7- O Tribunal a quo deu como provado que a Ré BB sabia que o objeto desse acordo não estava em nome da B..., Lda e que, por isso todas as despesas foram feitas de má fé, pois as despesas na casa estavam a prejudicar o proprietário e que bastaria retirar uma certidão predial para compreender todo o processo. Mais se refere que todas as faturas apresentadas pela Ré BB não foram validadas pelo Tribunal a quo, por não estarem traduzidas e outras por estarem ilegíveis e infundadas.

8 – Neste recurso o Recorrente assenta os seus argumentos de defesa em três fundamentos, em que a Ré não sabia que o imóvel não pertencia à B... Lda, a utilidade das benfeitorias para o Autor A... e a inconstitucionalidade do artigo 128.º, n.º 5 do CIRE

9 – Ora, o primeiro argumento não merece acolhimento porquanto o próprio contrato-promessa assinado pela Ré BB na cláusula 3.º e 5.º indica precisamente que sabia que o imóvel era de um terceiro e que não estava registado em nome do promitente vendedor, nem foi requerida qualquer anulabilidade do respetivo contrato pela Ré BB.

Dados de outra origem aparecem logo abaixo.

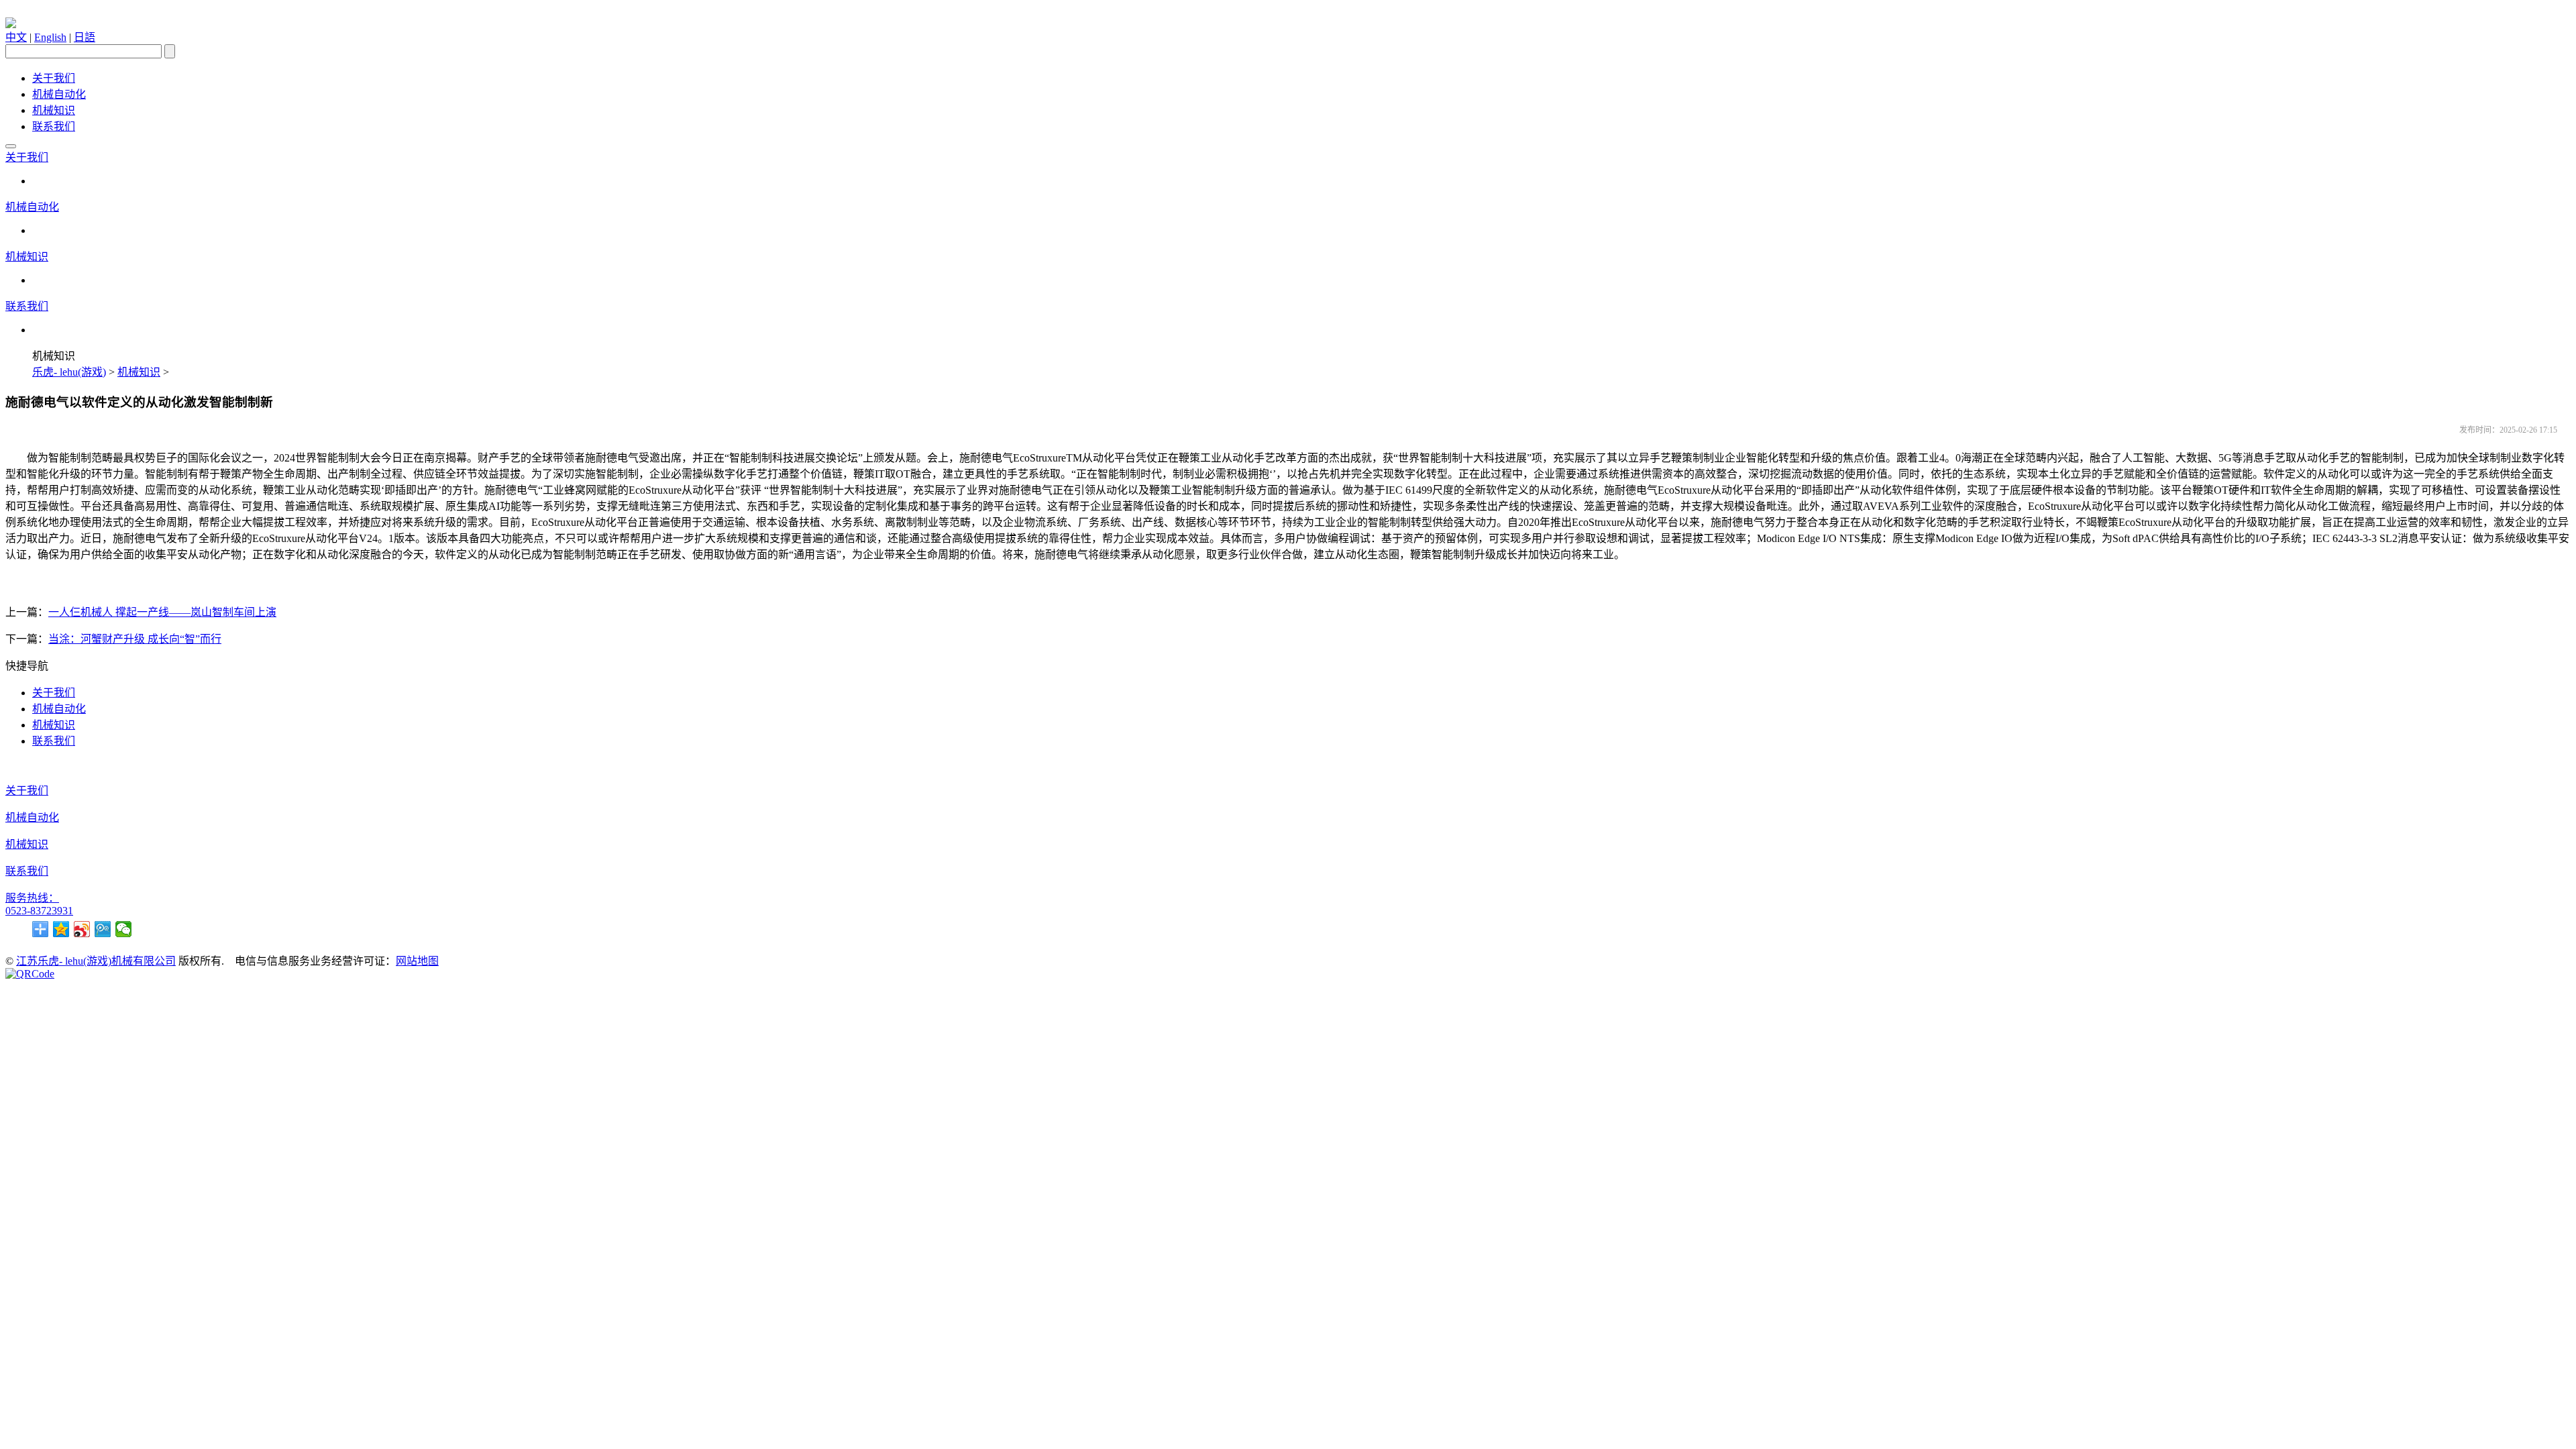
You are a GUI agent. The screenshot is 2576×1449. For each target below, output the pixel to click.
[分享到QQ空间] (61, 929)
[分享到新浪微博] (82, 929)
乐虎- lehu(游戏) (69, 372)
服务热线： (32, 898)
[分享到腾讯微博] (103, 929)
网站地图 (417, 961)
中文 (16, 37)
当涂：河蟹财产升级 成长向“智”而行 (134, 639)
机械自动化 (59, 94)
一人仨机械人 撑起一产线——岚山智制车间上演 (162, 612)
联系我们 (53, 126)
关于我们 (53, 78)
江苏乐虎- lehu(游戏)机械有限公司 (96, 961)
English (50, 37)
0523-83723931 (39, 910)
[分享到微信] (123, 929)
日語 (84, 37)
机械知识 (53, 110)
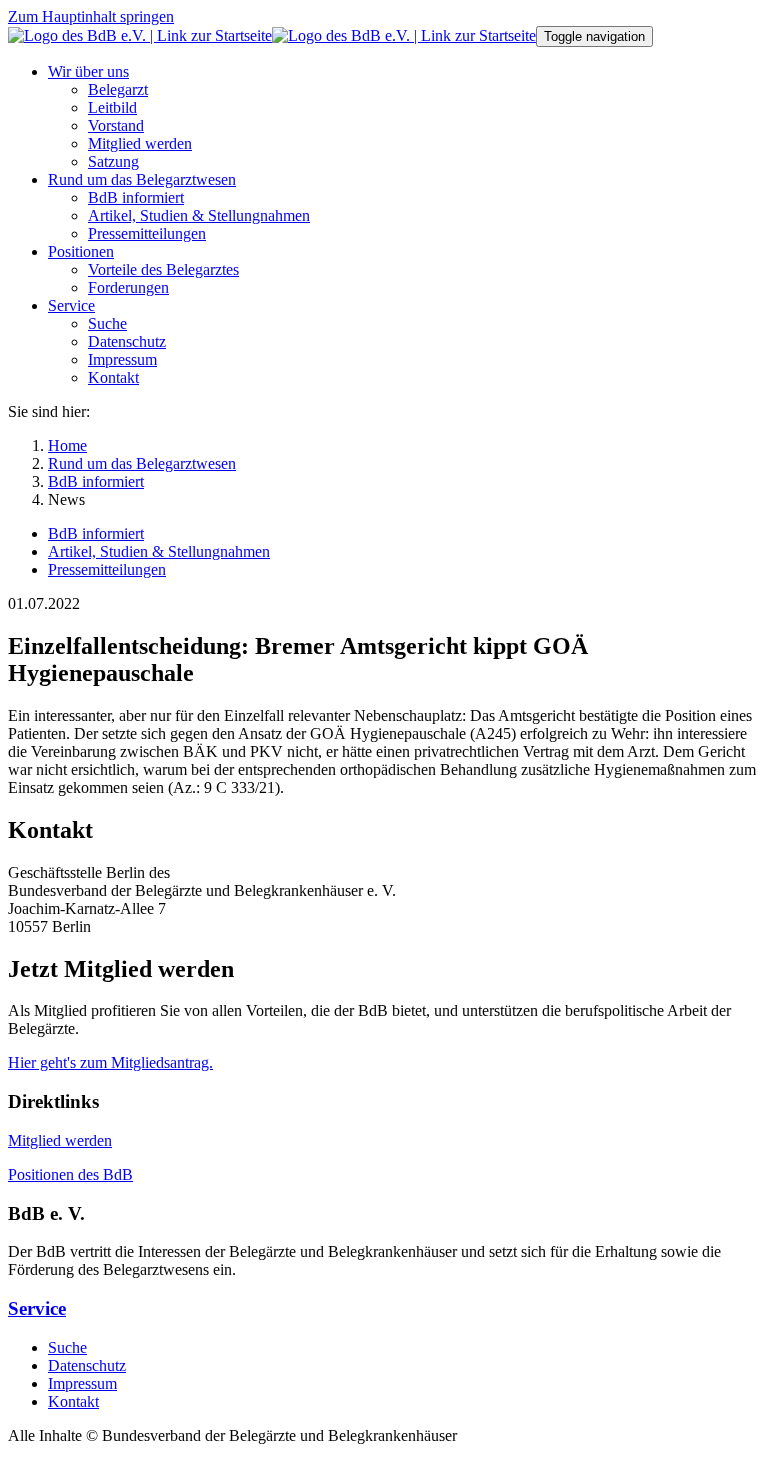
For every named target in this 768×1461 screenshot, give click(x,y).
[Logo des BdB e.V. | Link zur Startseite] (272, 35)
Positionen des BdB (70, 1174)
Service (37, 1308)
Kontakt (73, 1401)
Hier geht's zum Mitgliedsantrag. (110, 1062)
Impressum (82, 1383)
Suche (67, 1347)
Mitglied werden (60, 1140)
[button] (88, 71)
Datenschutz (87, 1365)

10 – O direito de retenção não o torna proprietário do imóvel, e assim a Ré BB não pode vir afirmar que sabia que não estava em nome da B... Lda, para posteriormente, vir afirmar que estava convencida de que iria estar reclamando a sua boa fé. Desta forma se concordando, em, absoluto, com o que está descrito no Acórdão do STJ de 07/10/1982, processo n.º 070124 em que “haverá má fé quando vícios ou defeitos na aquisição, deles tenha conhecimento, não se abstendo de realizar as despesas com a coisa retida e tendo consciência que lesa o direito de outrem.”

11 – No segundo argumento, o Recorrente afirma que os materiais ali colocados são benfeitorias, mas não respeitam o projeto camarário, tendo sido apenas colocados portas, janelas, estores, vidros, louças de casa de banho, água e luz para tornar a habitação com condições mínimas de habitabilidade, como colocando as restantes telhas no telhado.

12 – O Tribunal a quo não utilizou a expressão “as benfeitorias realizadas para proveito próprio do benfeitorizante …”, ao contrário do que afirma a Recorrente.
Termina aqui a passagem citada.